Com a MP, a pasta estimou que 38,06% dos novos pedidos seriam redirecionados do Atestmed para a perícia presencial (cerca de 205 mil requerimentos ao mês). Como consequência, o estoque terminaria o ano ainda maior, alcançando a marca inédita de 3,563 milhões de segurados à espera de atendimento —um aumento de 70% em relação ao cenário anterior à mudança.
O INSS endossou o alerta em nota técnica própria. “Um acréscimo de tal magnitude comprometeria a capacidade de absorção da demanda e a sustentabilidade do atendimento”, afirmou.
O órgão destacou ainda que sobrecarregar a perícia presencial com pedidos de auxílio-doença provocaria um efeito cascata sobre outros benefícios, como o BPC (Benefício de Prestação Continuada) para pessoas com deficiência, que não podem usufruir do Atestmed e ficariam sujeitas a uma espera ainda mais longa para atendimento.
“A ampliação temporária do prazo do Atestmed é, portanto, uma medida de alívio crucial que permite uma melhor harmonização entre a avaliação documental e a perícia presencial, visando a sustentabilidade e a qualidade do serviço”, disse.
Sem a flexibilização, o aumento da fila da perícia também teria impacto no estoque total de pedidos ao INSS, que atingiu um pico de 2,7 milhões em março e, desde então, vem caindo lentamente. Em maio, esse estoque estava em 2,565 milhões de requerimentos, somando aposentadorias, pensões, BPC, auxílio-doença e outros.
Os documentos não chegam a apontar uma projeção para o estoque total de pedidos, mas o represamento seria uma consequência natural, já que os servidores do INSS não podem conceder benefícios que exigem perícia sem aval prévio do médico.
Como revelou a Folha, a equipe econômica já havia agido para segurar a fila do INSS e frear a alta de gastos com benefícios previdenciários e assistenciais.
Sob orientação da Casa Civil e do Ministério da Fazenda, o instituto usou o programa de enfrentamento à fila, que paga bônus aos servidores pela análise extra de requerimentos, para priorizar processos de revisão de benefícios ou apuração de irregularidades no segundo semestre de 2024.
A ordem de preferência constou em ofícios do INSS. Um desses documentos afirmava que as ações para reduzir as filas “precisaram de enérgica moderação dada a prevalência do cenário de restrição orçamentária”.
Na ocasião da publicação da reportagem, o governo negou que tenha represado a concessão de benefícios e disse que ações de combate à fraude são uma obrigação contínua e corriqueira do INSS.
Desde sua implementação, o Atestmed é alvo de controvérsia.

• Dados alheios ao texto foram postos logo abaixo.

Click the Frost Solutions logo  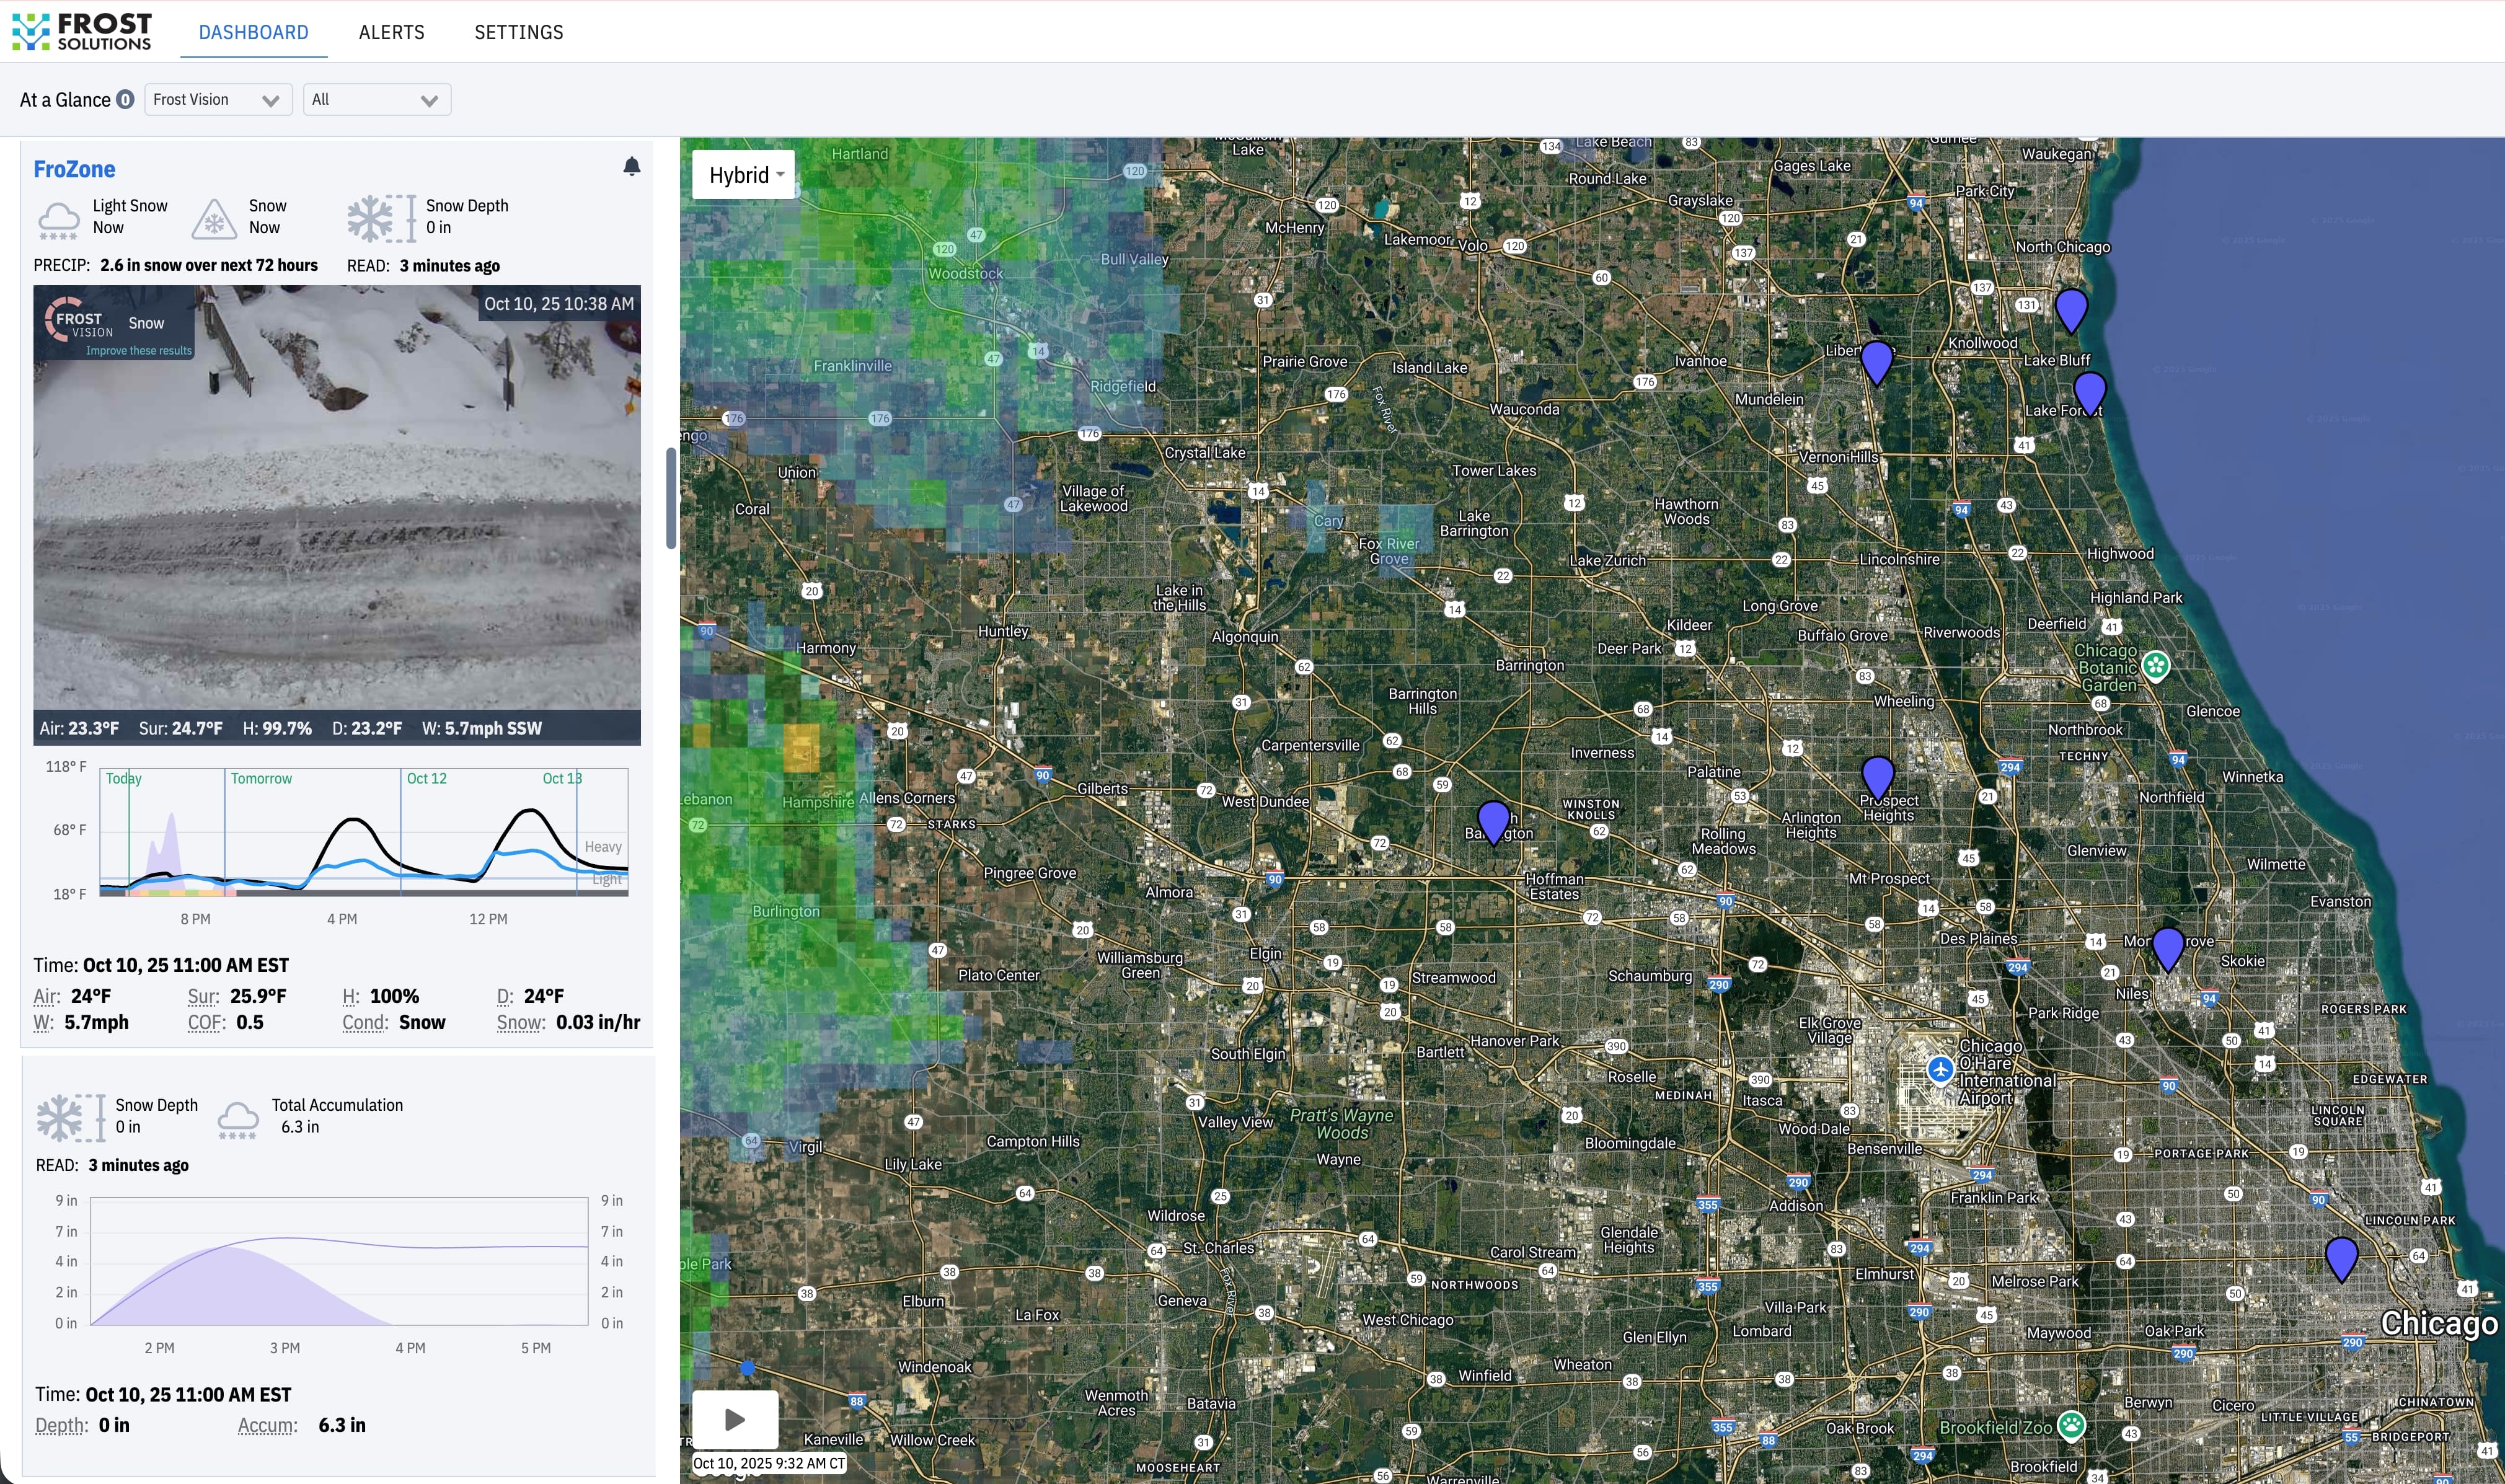point(82,31)
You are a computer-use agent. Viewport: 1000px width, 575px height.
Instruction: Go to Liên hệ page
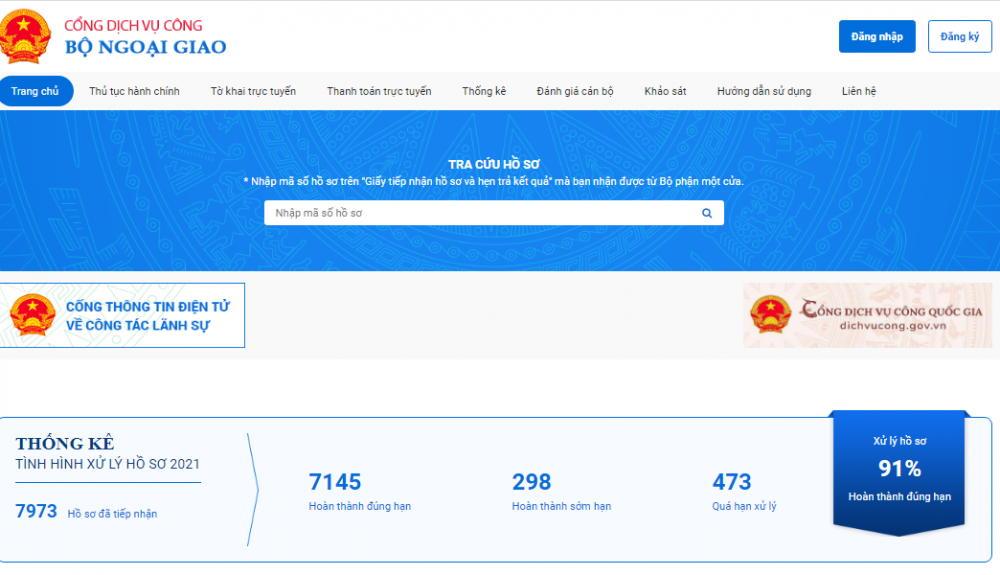859,91
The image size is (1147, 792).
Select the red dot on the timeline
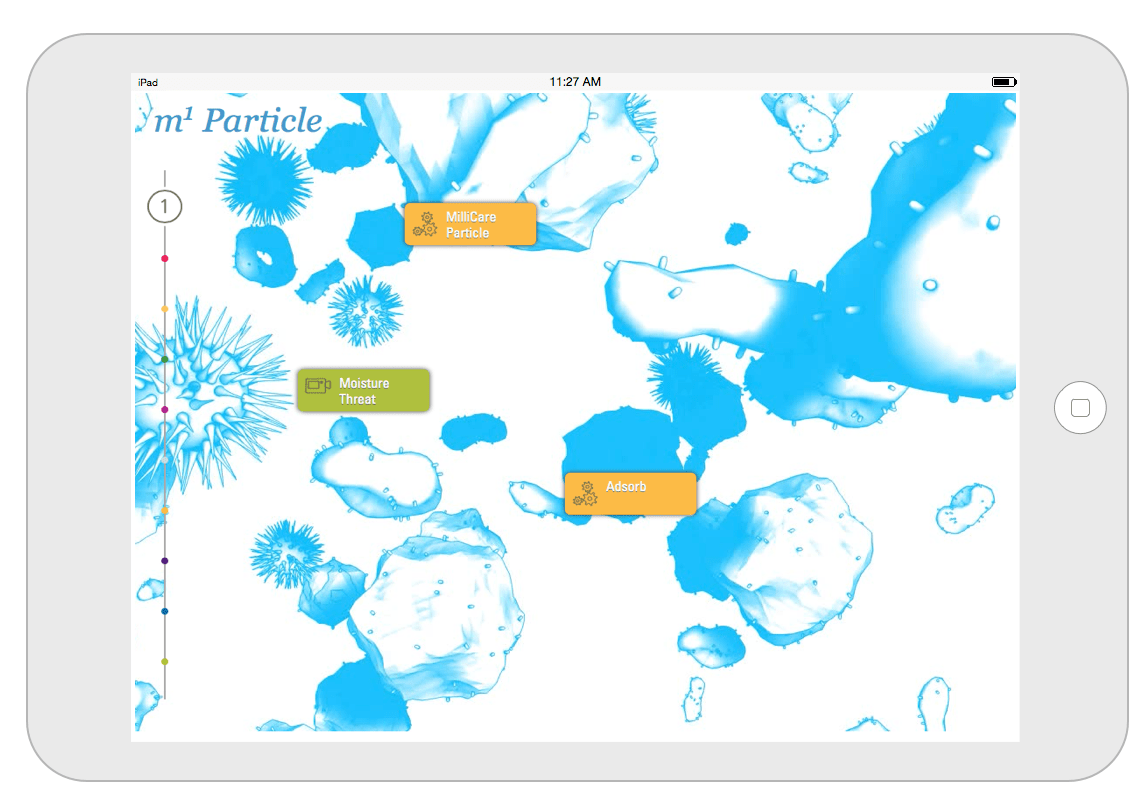coord(163,257)
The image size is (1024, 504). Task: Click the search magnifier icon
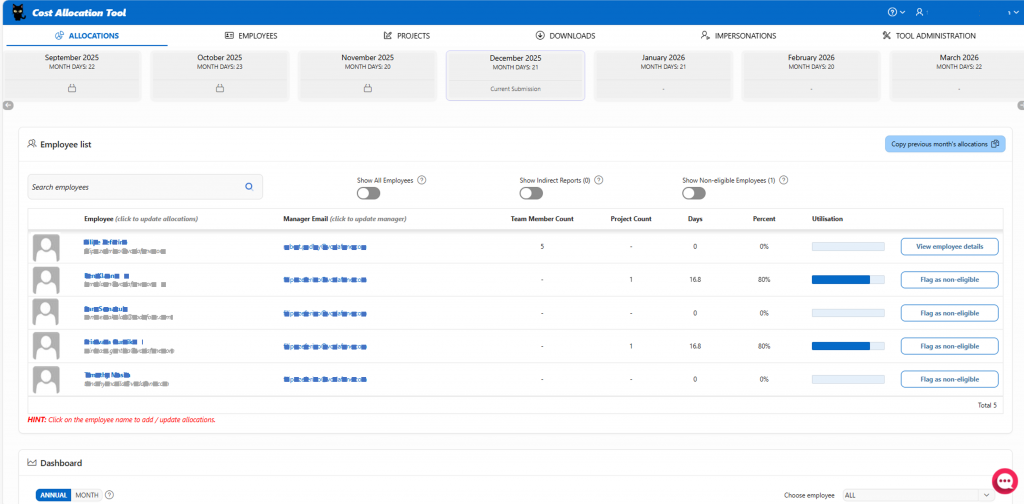[249, 187]
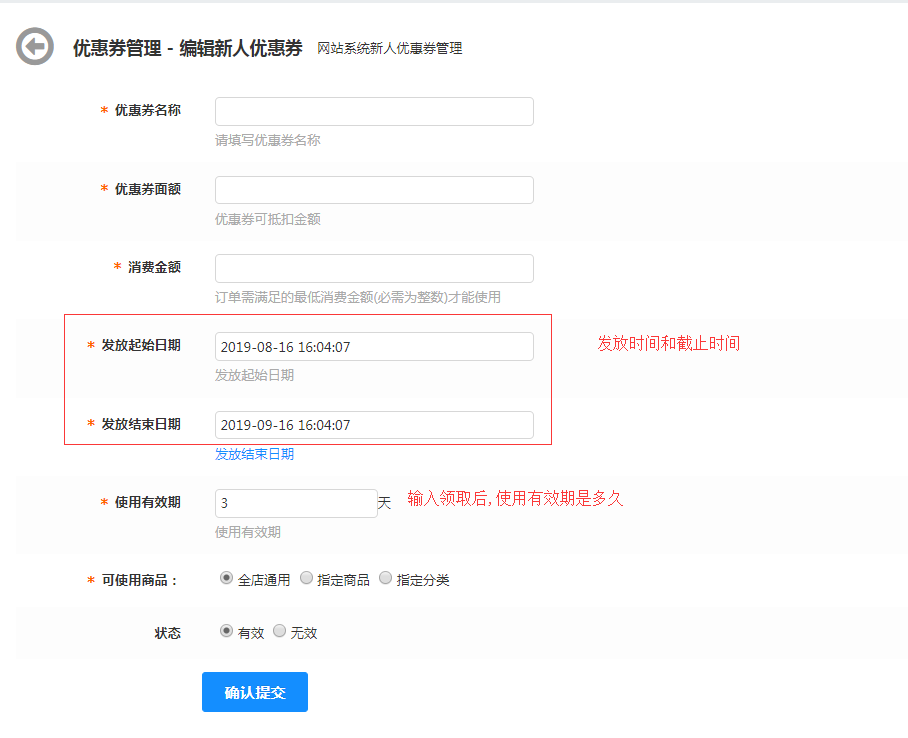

Especialistas de fora do governo e técnicos da área econômica temem que a facilidade do sistema tenha aberto a porta para fraudes, uma vez que o número de pedidos subiu, e a concessão é feita apenas mediante análise de documentos.
Já a Previdência argumenta que sua utilização poupa recursos, pois a demora da perícia presencial muitas vezes impunha o pagamento de valores retroativos substanciais ao segurado que ficou à espera do benefício (uma vez que o repasse é devido desde a data do requerimento inicial).
Dados do INSS mostram que a duração média do auxílio-doença concedido via perícia presencial é de 323,6 dias —cinco vezes a média de duração do benefício por incapacidade aprovado apenas via análise do atestado médico (63,3 dias).
“Essa diferença, superior a cinco vezes, evidencia a eficiência e a economia geradas pela análise documental. Manter essa modalidade ativa por um prazo mais adequado, mesmo que transitório, reforça a racionalização de despesas e a otimização dos recursos”, disse o instituto.